What is required: Your answer should be the full data, transcribed exactly, with no pictures in it.

== Segment start ==

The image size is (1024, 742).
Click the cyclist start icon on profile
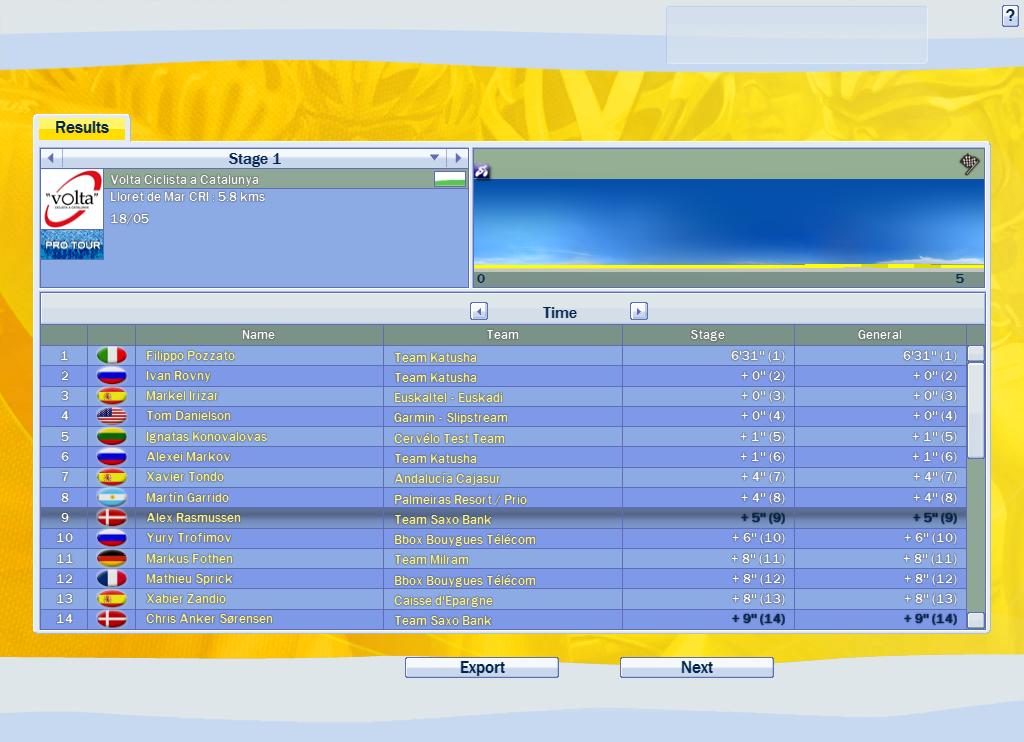[482, 172]
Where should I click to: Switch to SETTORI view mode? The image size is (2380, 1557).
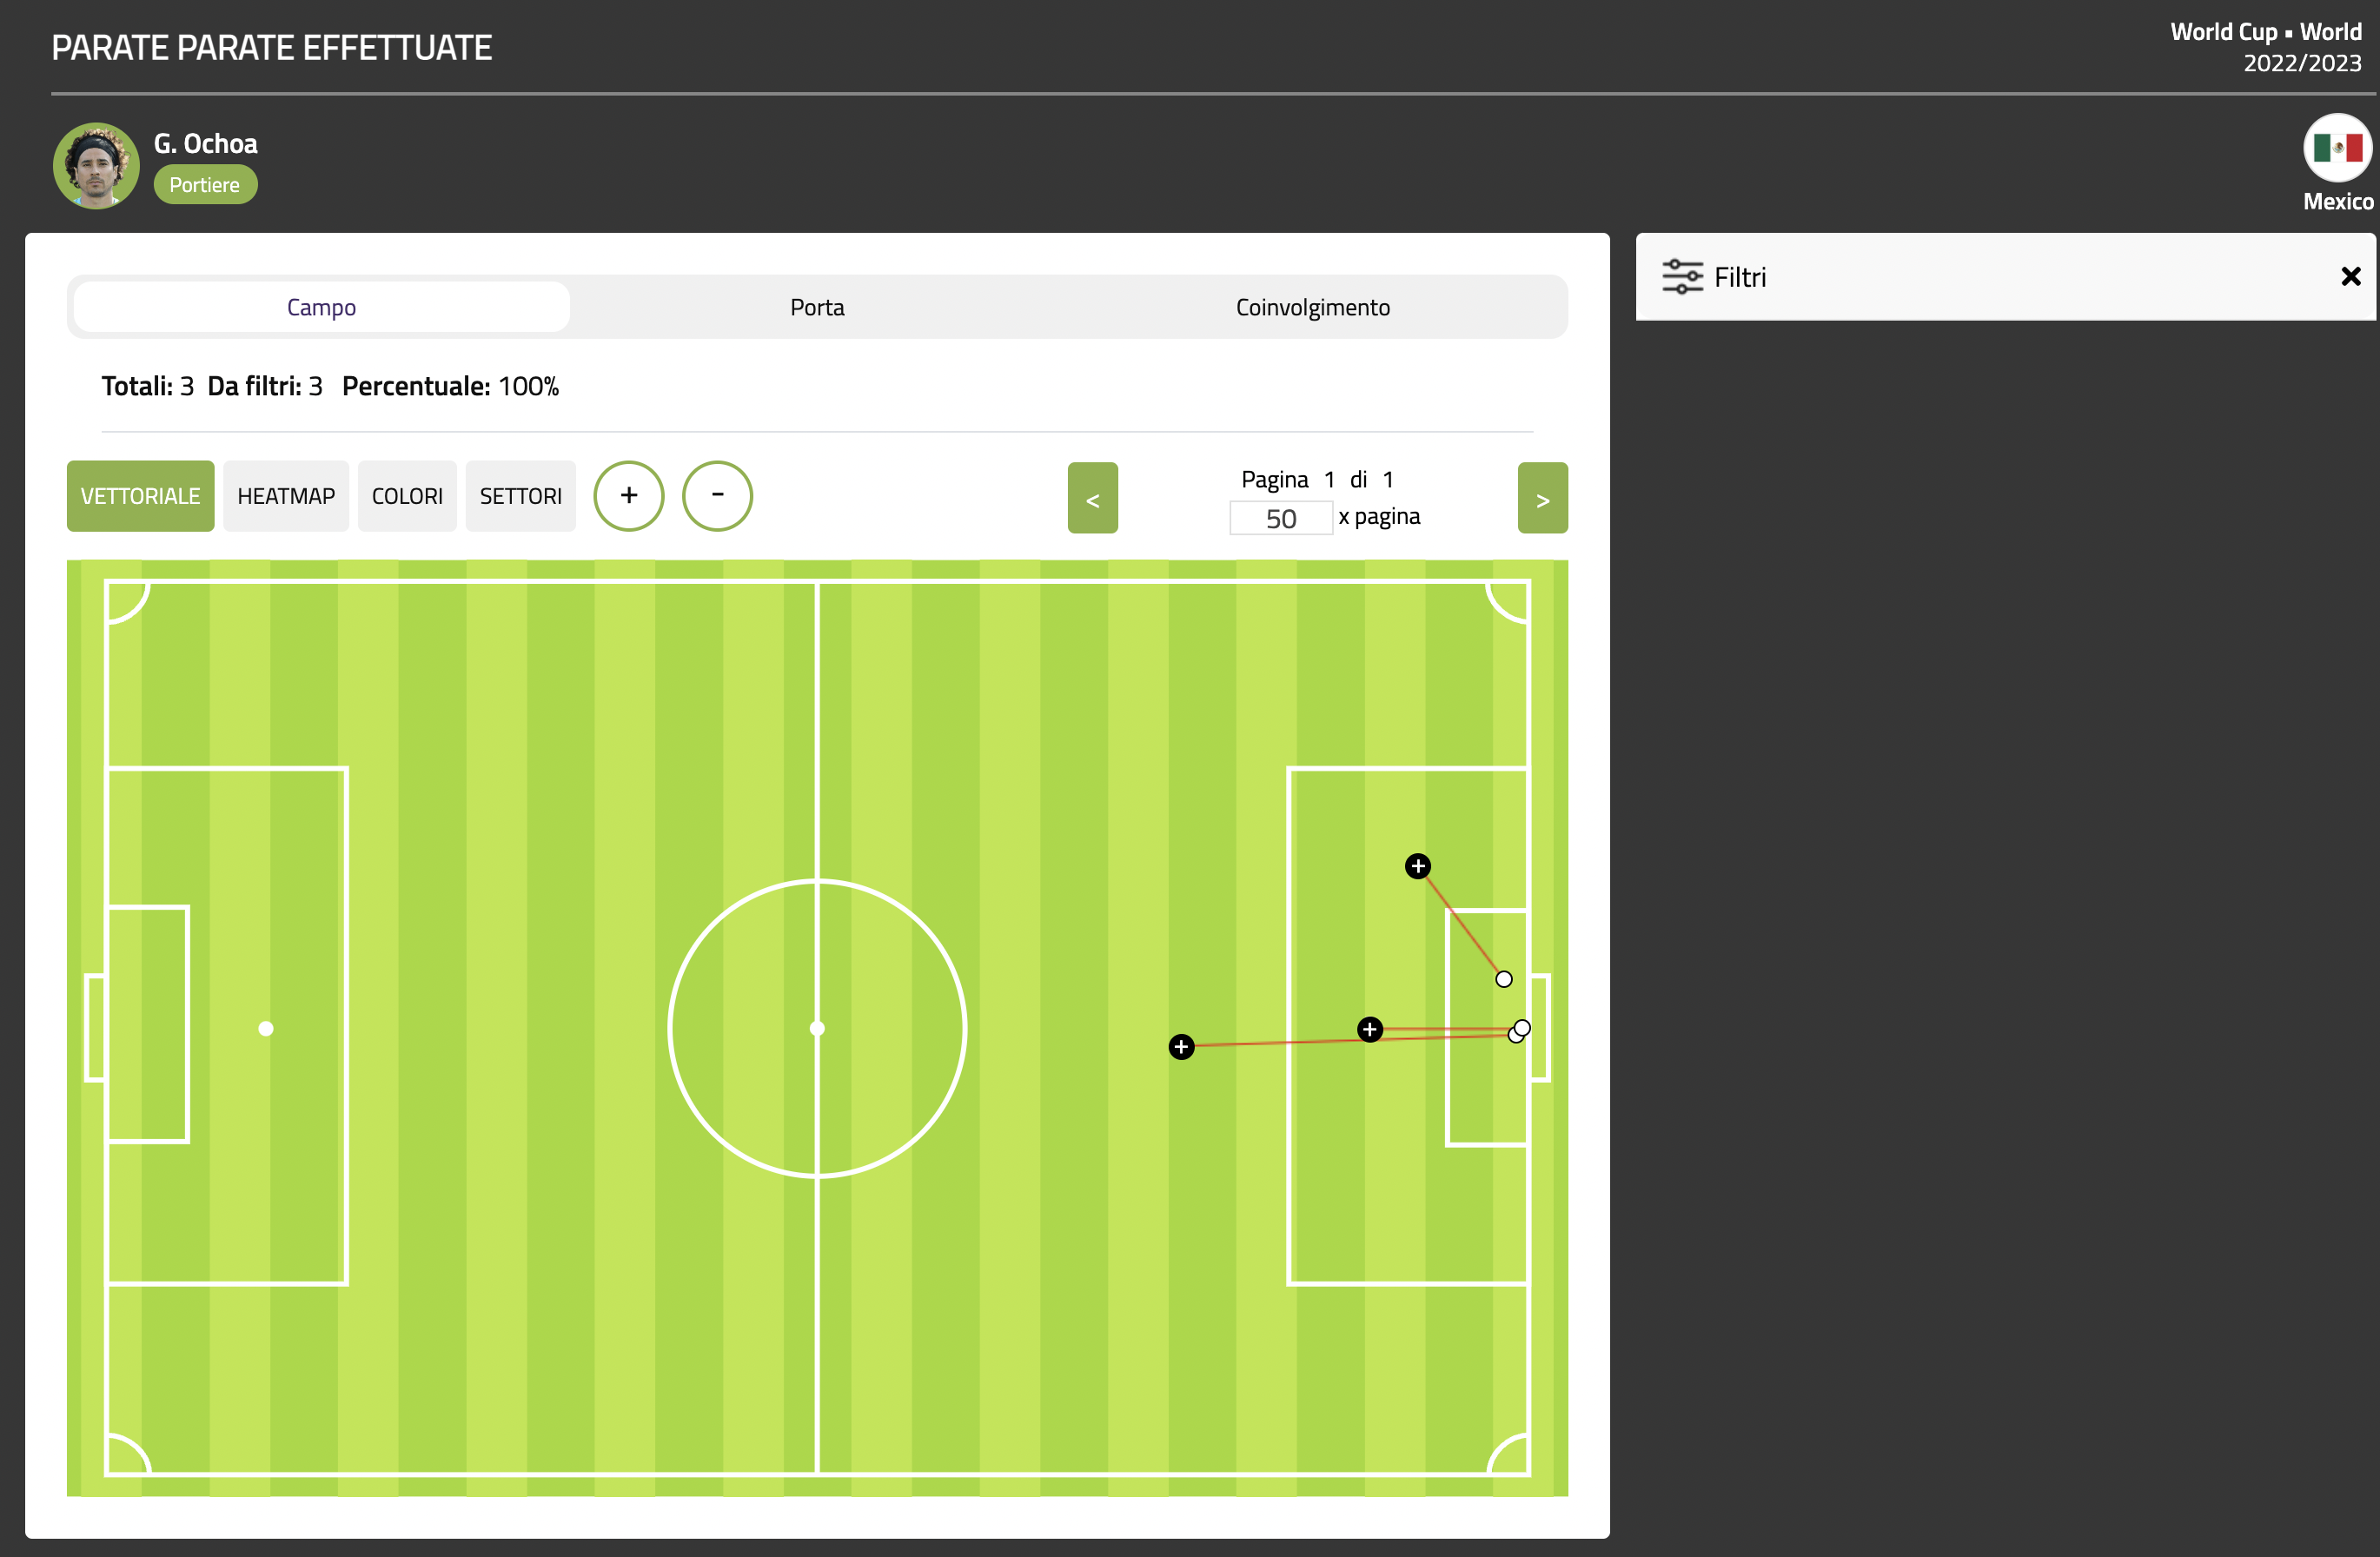point(520,496)
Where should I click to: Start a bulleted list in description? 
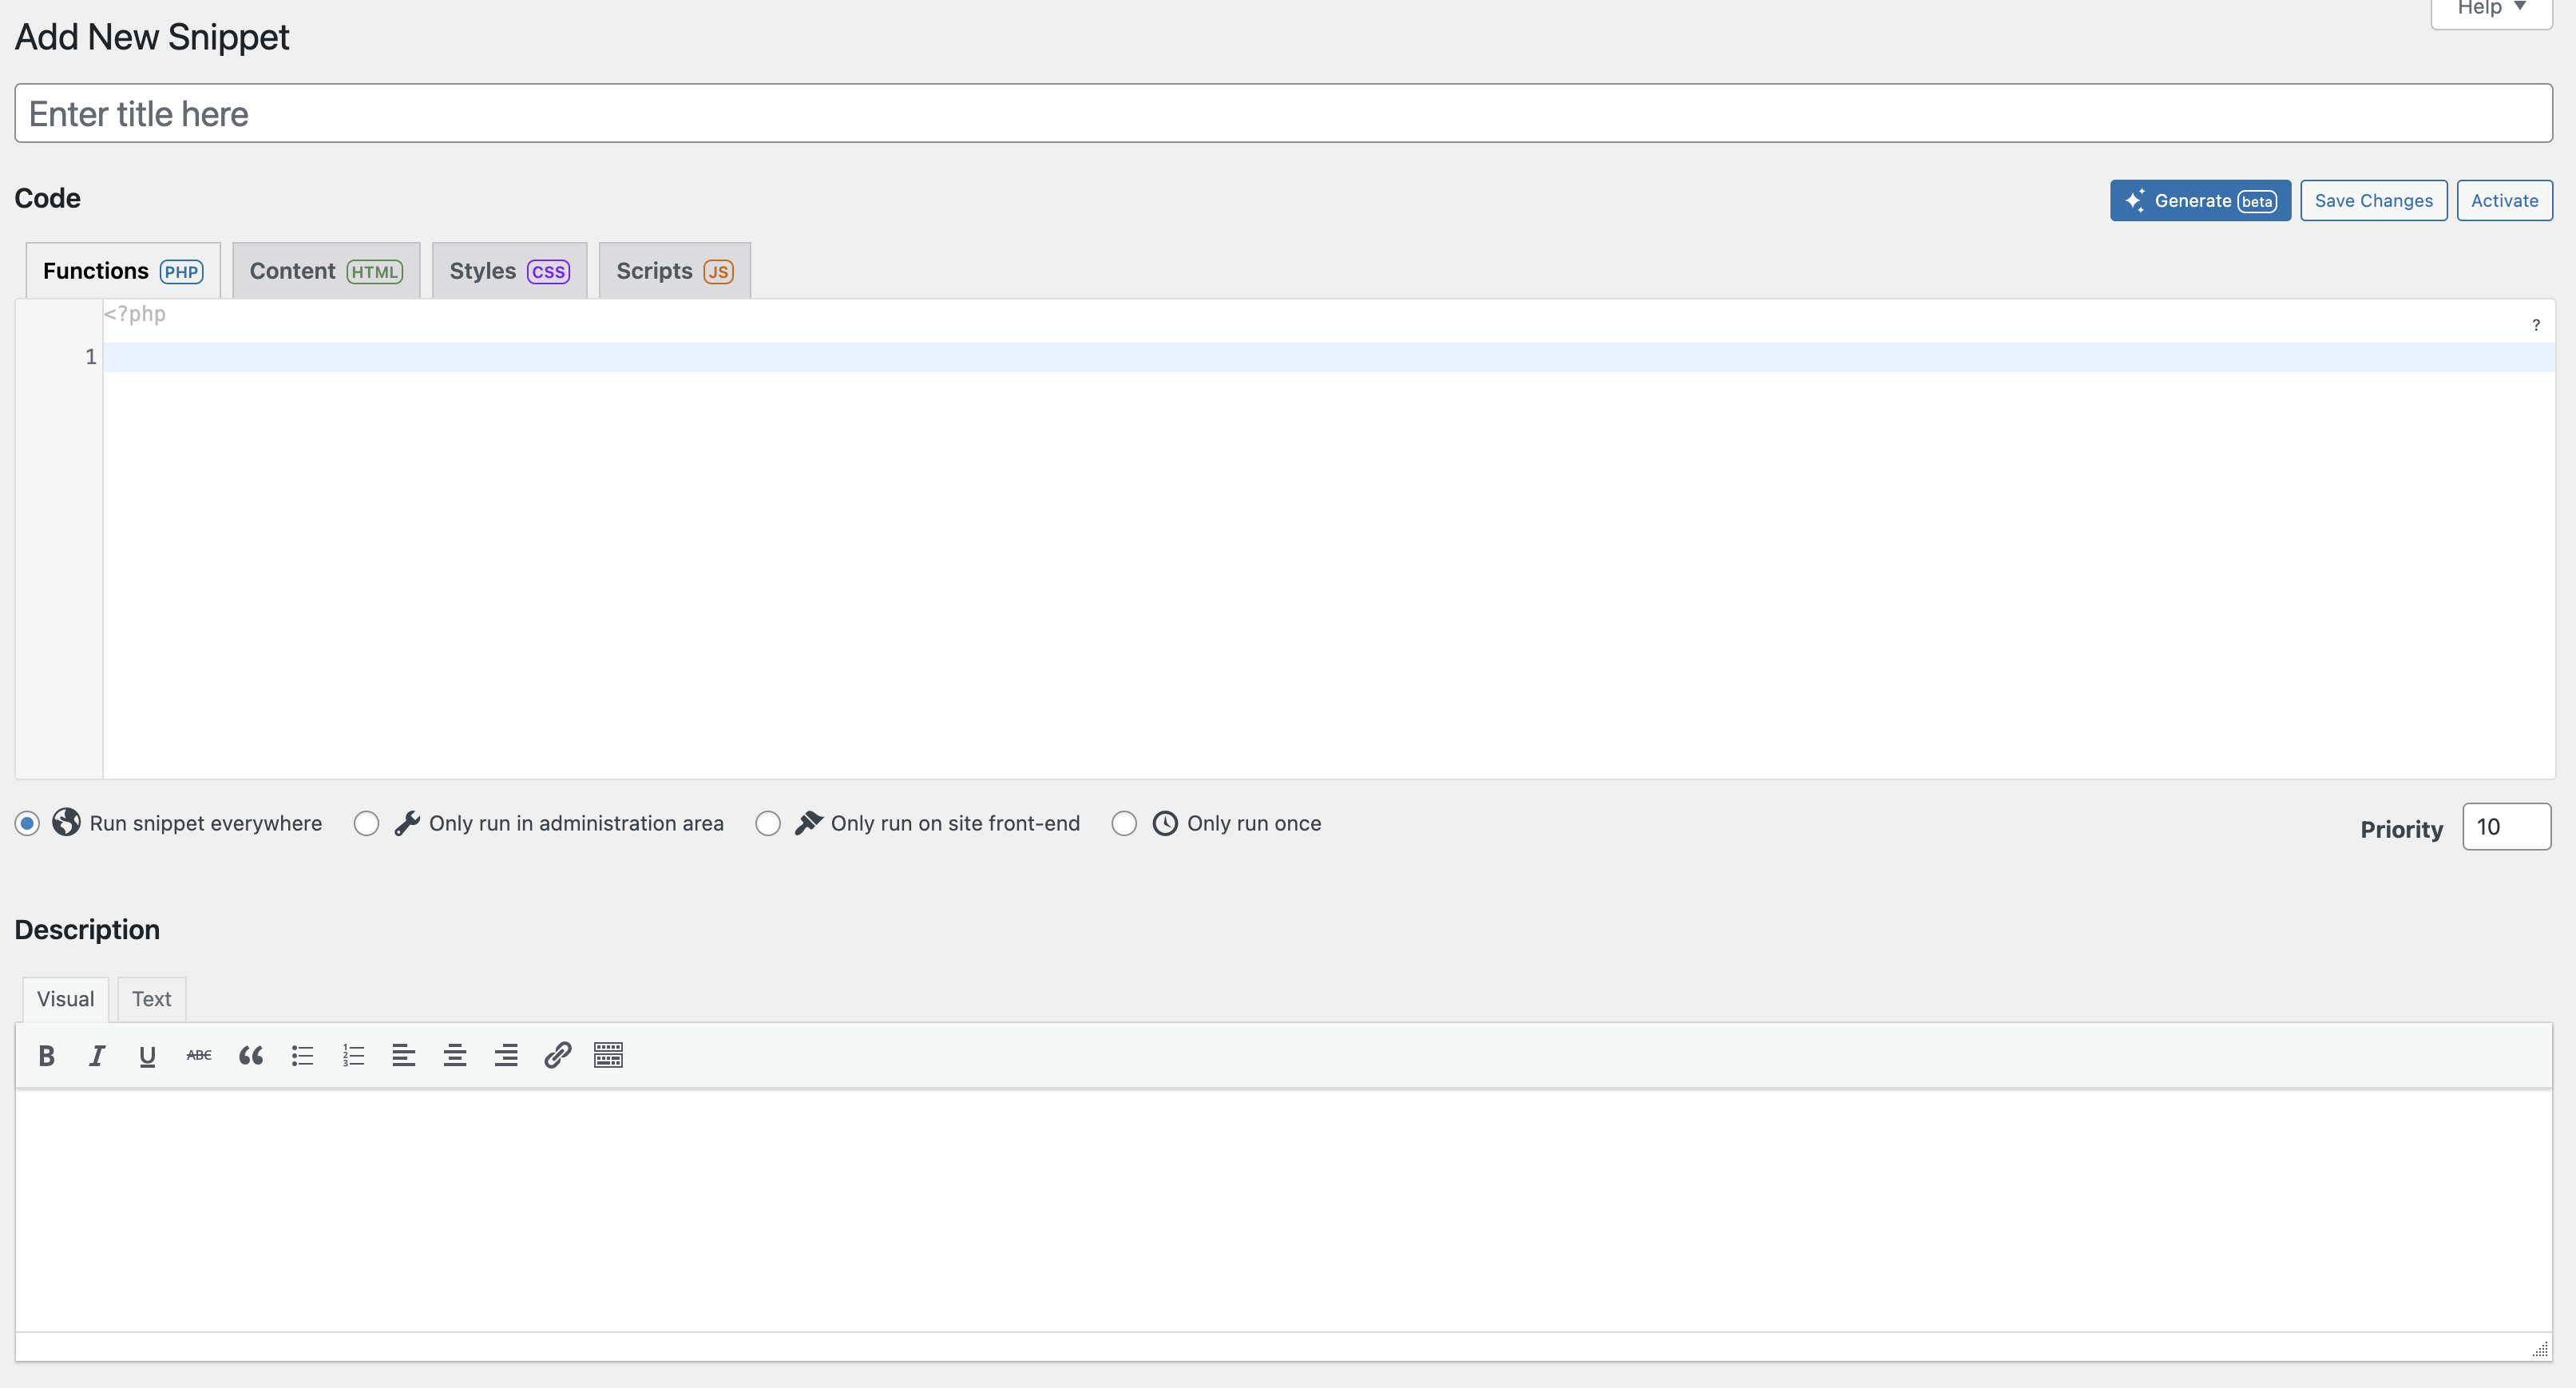[302, 1055]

== Segment end ==

Solution for this problem:
The image size is (1024, 742).
Click the cyclist start icon on profile
[482, 172]
Where should I click to: Switch to SETTORI view mode? The image size is (2380, 1557).
point(520,496)
Where should I click to: Start a bulleted list in description? 
[302, 1055]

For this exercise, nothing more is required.